● TASK BRIEF:
Reproduce the lines from the one containing "This screenshot has height=535, width=1200." through the one containing "Viewport: 800px width, 800px", substituting "promo banner" for "promo tile" and leaving everything else unchanged. Omit the pictures from your answer.

##### EXERCISE INPUT #####

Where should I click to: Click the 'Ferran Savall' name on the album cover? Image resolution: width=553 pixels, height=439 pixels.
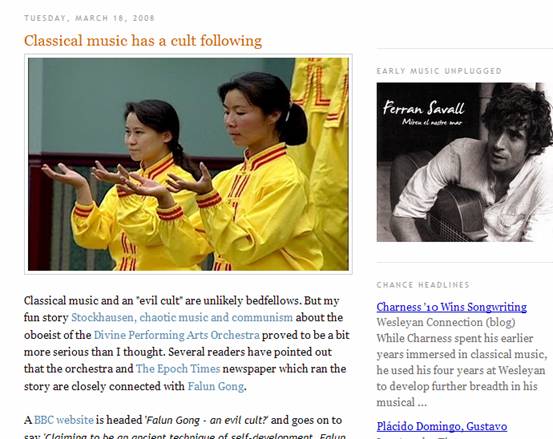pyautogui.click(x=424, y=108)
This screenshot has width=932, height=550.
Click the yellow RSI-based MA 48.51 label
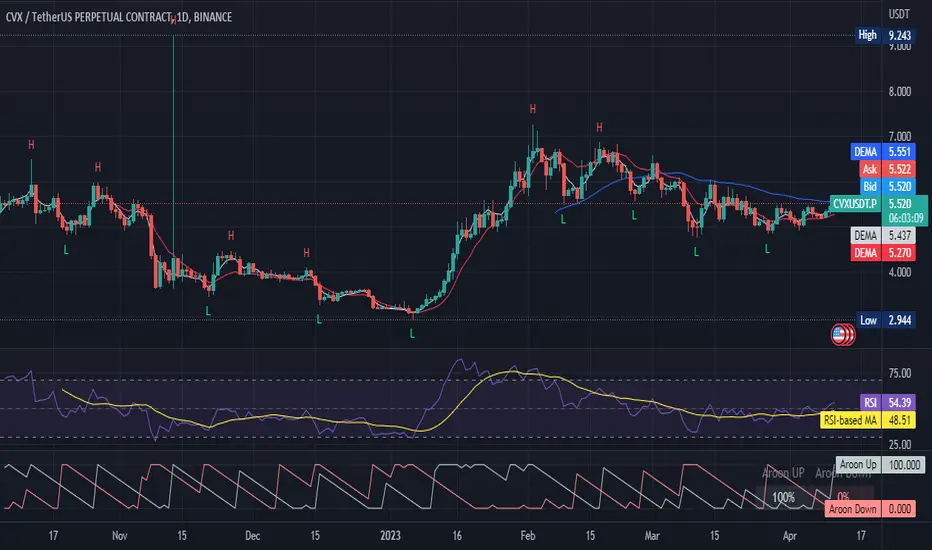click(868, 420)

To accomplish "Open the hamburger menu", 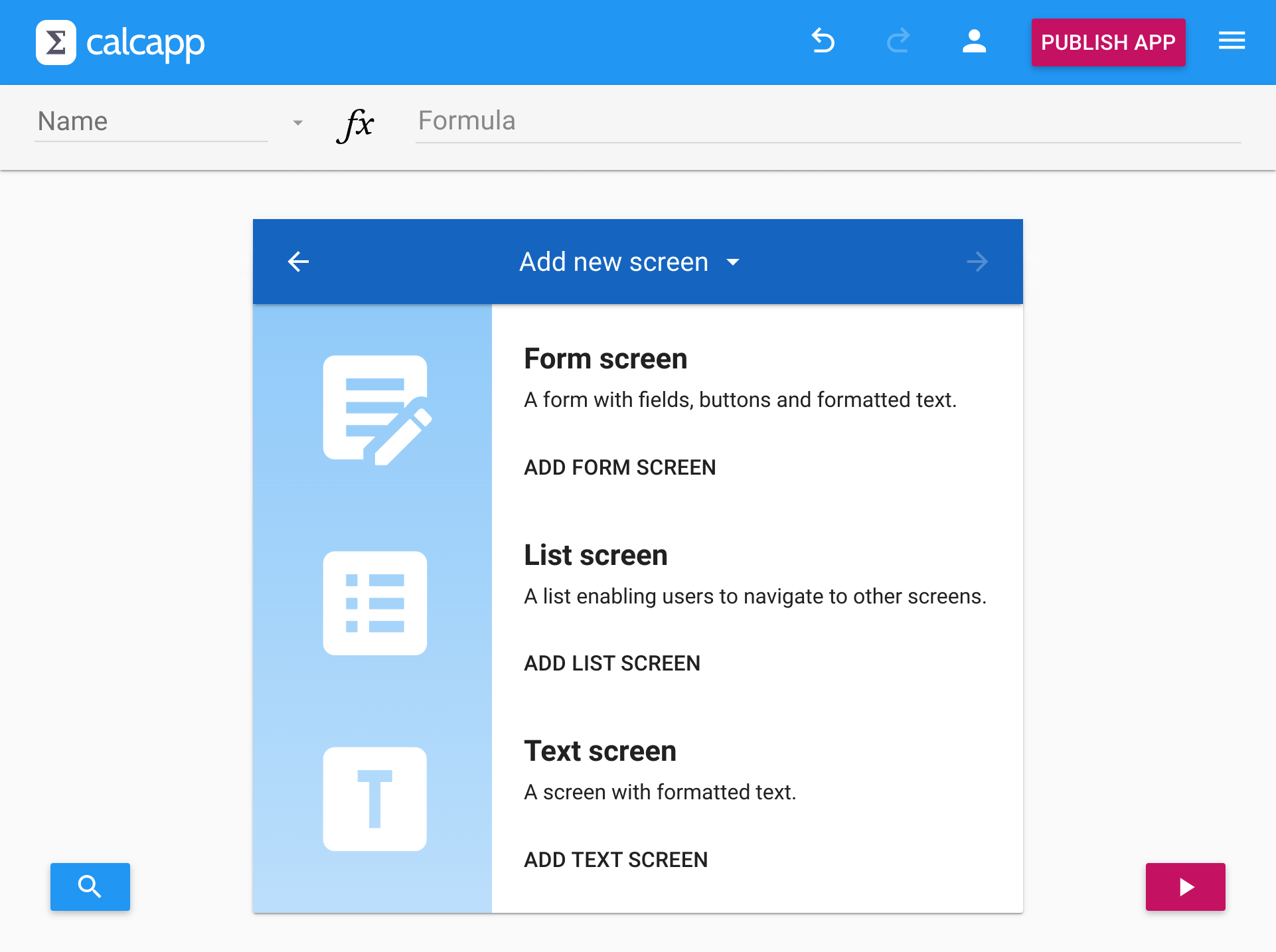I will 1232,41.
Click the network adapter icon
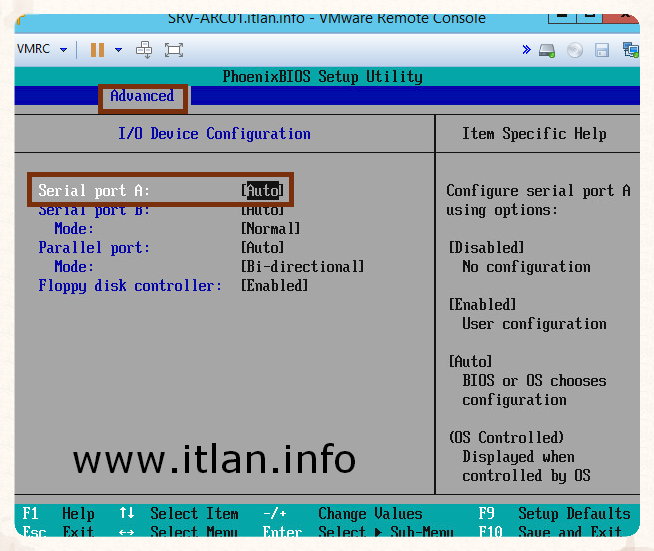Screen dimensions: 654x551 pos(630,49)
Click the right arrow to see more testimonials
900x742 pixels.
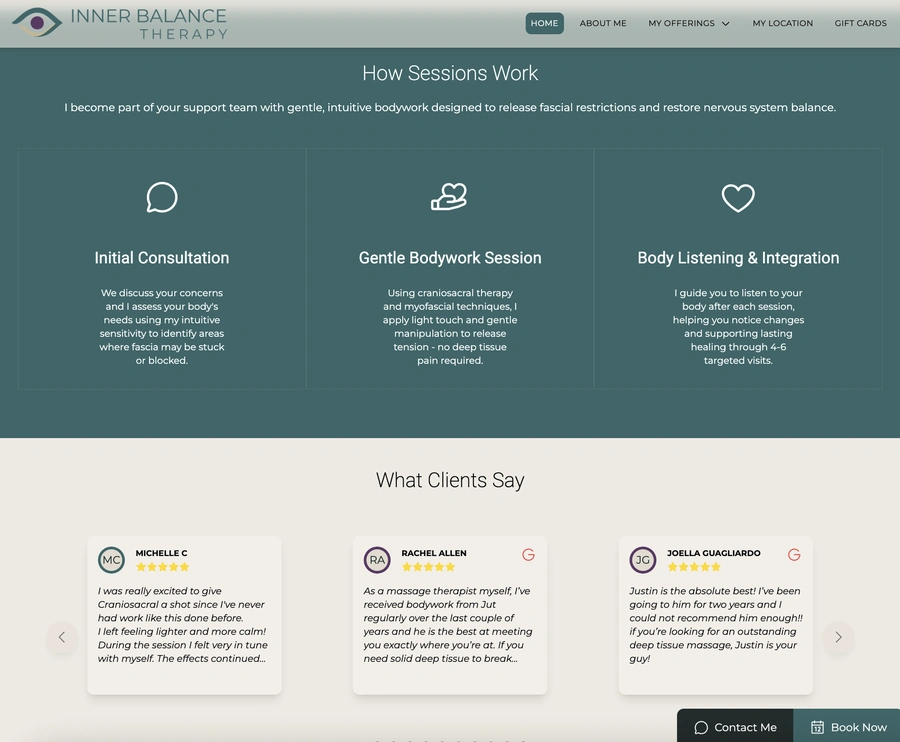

#####
##### EXERCISE INPUT #####

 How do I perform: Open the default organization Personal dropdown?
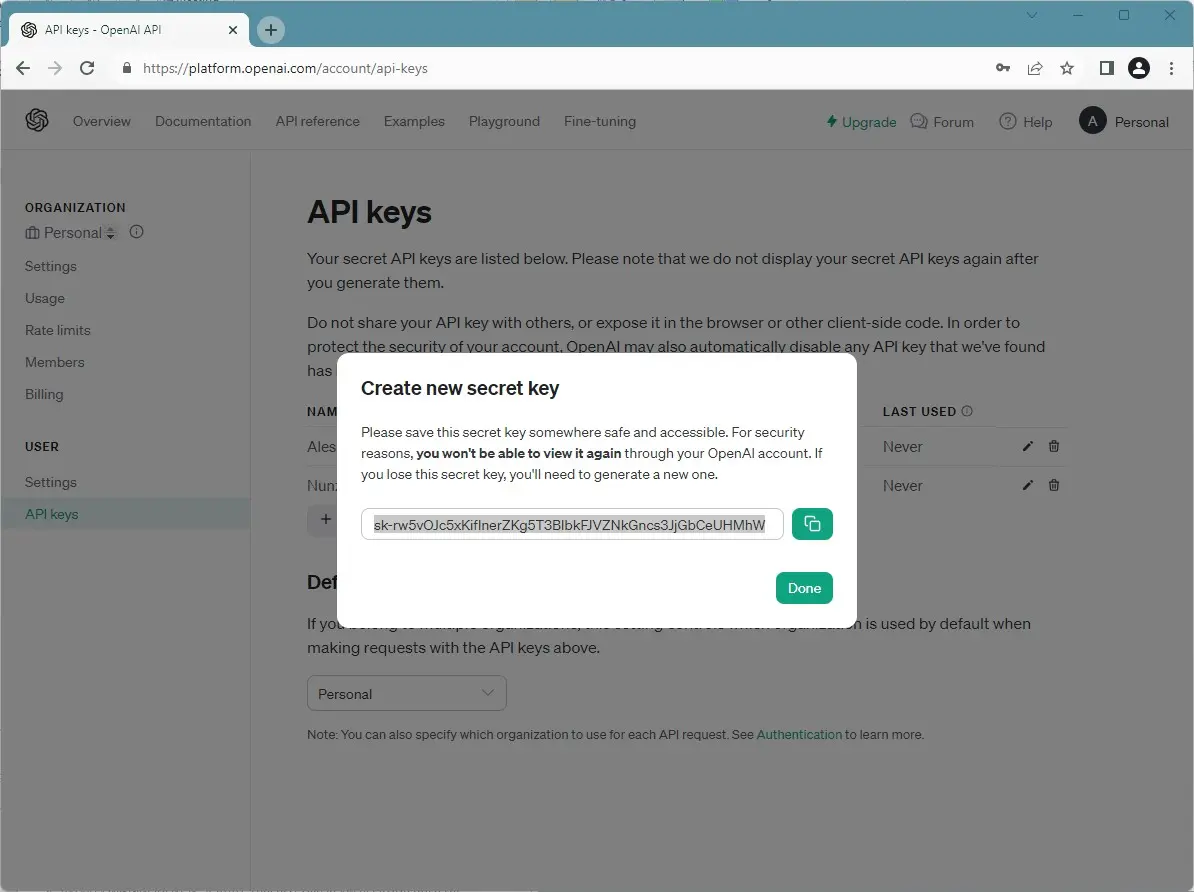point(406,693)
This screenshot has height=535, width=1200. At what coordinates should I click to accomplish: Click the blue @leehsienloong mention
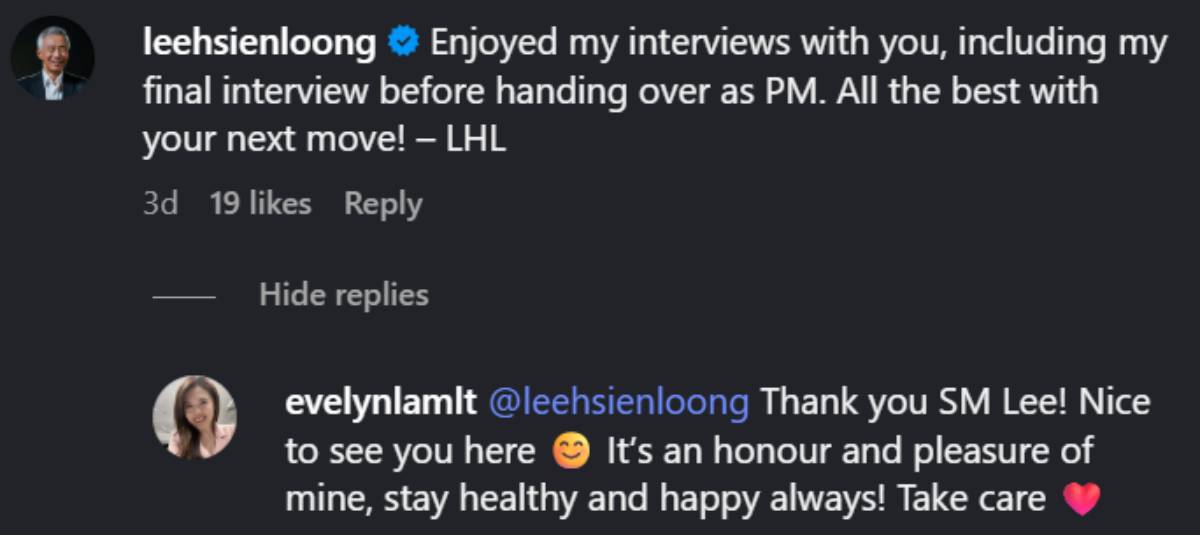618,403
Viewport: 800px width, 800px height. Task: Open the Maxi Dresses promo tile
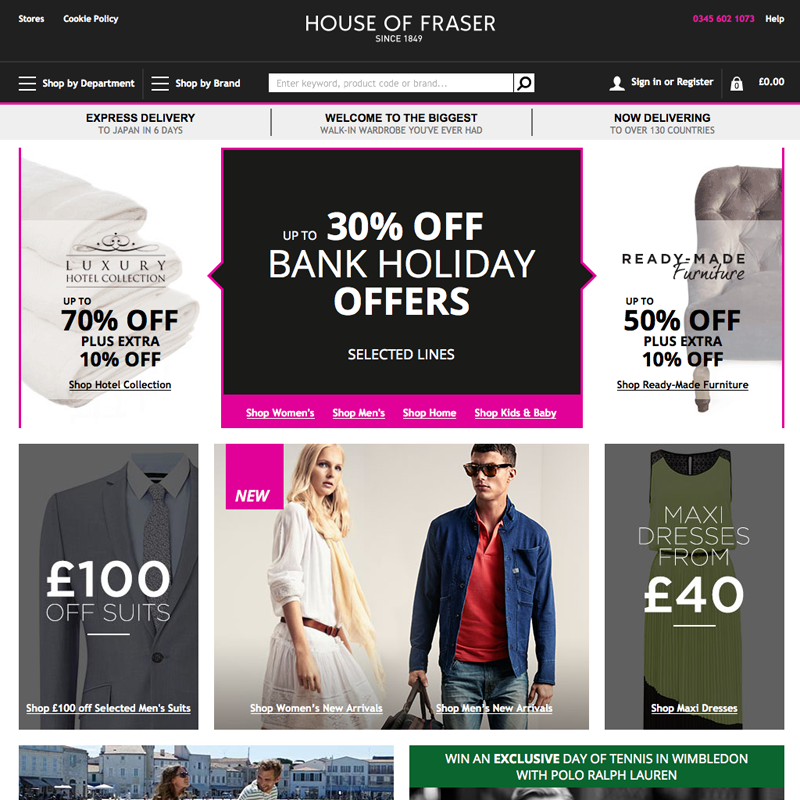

#####

● RESPONSE FOR THIS EXERCISE:
This screenshot has height=535, width=1200. At what coordinates should I click to accomplish: Click the blue @leehsienloong mention
618,403
Viewport: 800px width, 800px height. Task: Open the Maxi Dresses promo banner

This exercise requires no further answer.